Steve Reed on 10 Jan 2008 at 9:56 pm #
Another comment from the AGI list, in which I answer a question from Mike Dougherty:
If I understand your question correctly it asks whether a non-expert user can be guided to use Controlled English in a dialog system. In such a system it is expected that small differences exist between the few things that the system understands and the vast number of things that the system does not understand. The differences can be morphological (e.g. spelling), or lexical (e.g. vocabulary), or syntactic (e.g. passive vs active), or semantic (e.g. word sense). Therefore my challenge is to (1) find a polite, non-boring, engaging manner to get the user to say things the way the system can understand, and (2) enable the system to understand new forms, such as what the user is trying to say but currently cannot be understood. The Texai bootstrap dialog system will be an expert system on lexical knowledge acquisition, and hopefully will swiftly grow past the very-hard-to-use stage.
This is an idea that I wanted to try at Cycorp but Doug Lenat said that it had been tried before and failed, due to great resistance among users to Controlled English. Let’s see if this idea can be made to work now, or not.
Steve Reed on 10 Jan 2008 at 10:20 pm #
Comment from the AGI list in which I answer a question from Will Pearson:
[Will said]
…What I mean by it, is systems that can learn from lessons like the following
http://www.primaryresources.co.uk/english/PC_prefix2.htm …
[I answered]
Affixes are morphological constructions and my system could have rules to handle them. I plan eventually to include such rules for combinations that are new.

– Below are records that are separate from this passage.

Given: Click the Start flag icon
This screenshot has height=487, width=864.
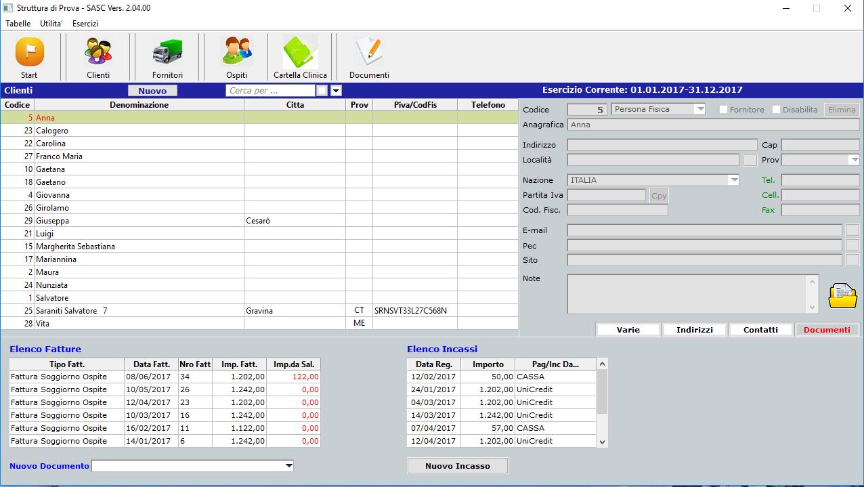Looking at the screenshot, I should 29,52.
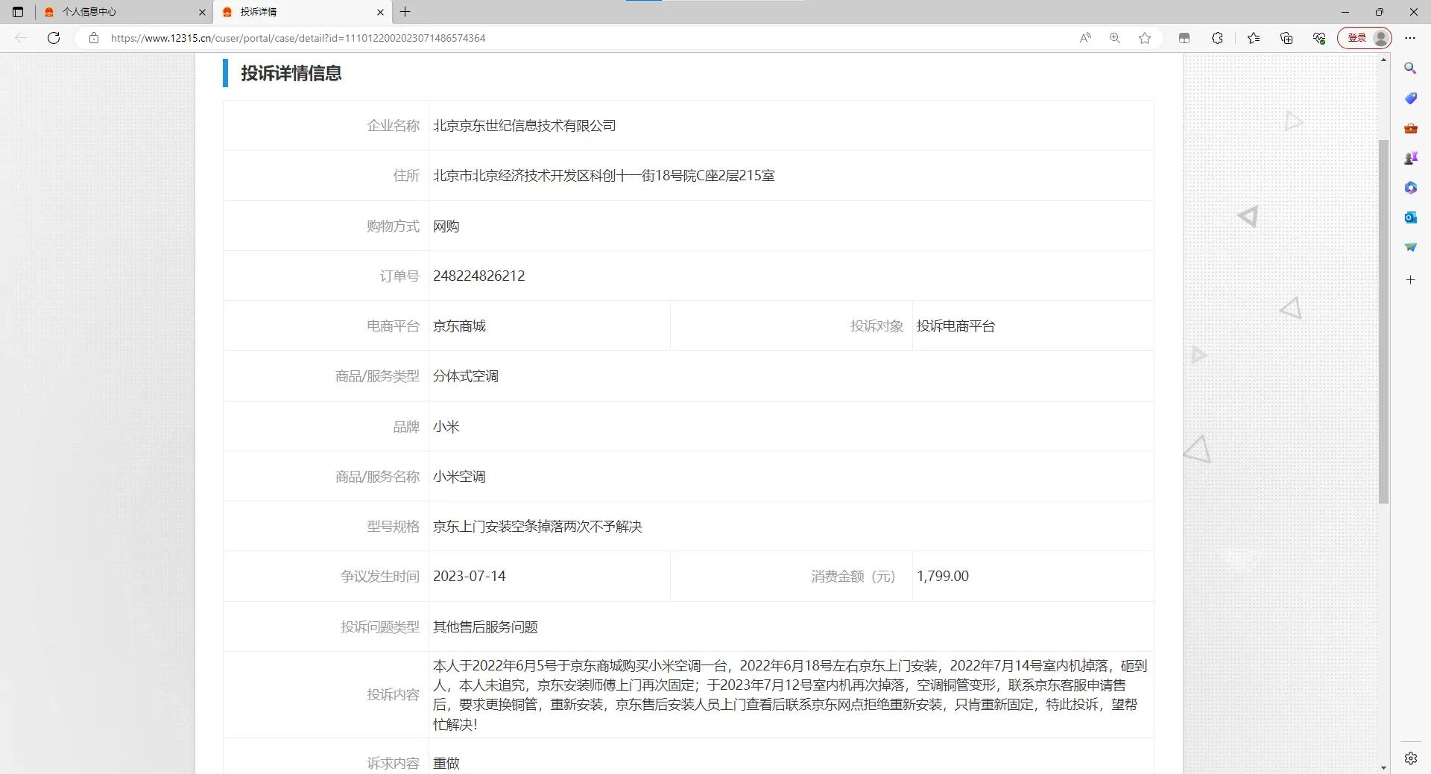Viewport: 1431px width, 774px height.
Task: Open the favorites list dropdown
Action: (1253, 38)
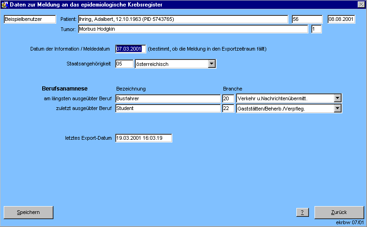The width and height of the screenshot is (367, 227).
Task: Click the letztes Export-Datum field
Action: (x=144, y=138)
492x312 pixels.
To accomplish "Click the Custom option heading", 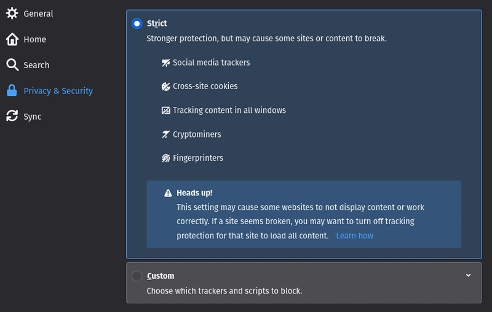I will point(161,276).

However the Texai lexicon will explicitly represent all common word forms and multi-word phrases that would otherwise be covered by rules in order to accommodate exceptions. My goal is precise understanding and generation, and that goal is guided by the desire to be cognitively plausible, (i.e. do as humans do). I believe that the human mental lexicon caches morphological rules in the projected word forms paired with their semantics, and invokes these rules only when comprehending a new or uncommon combination.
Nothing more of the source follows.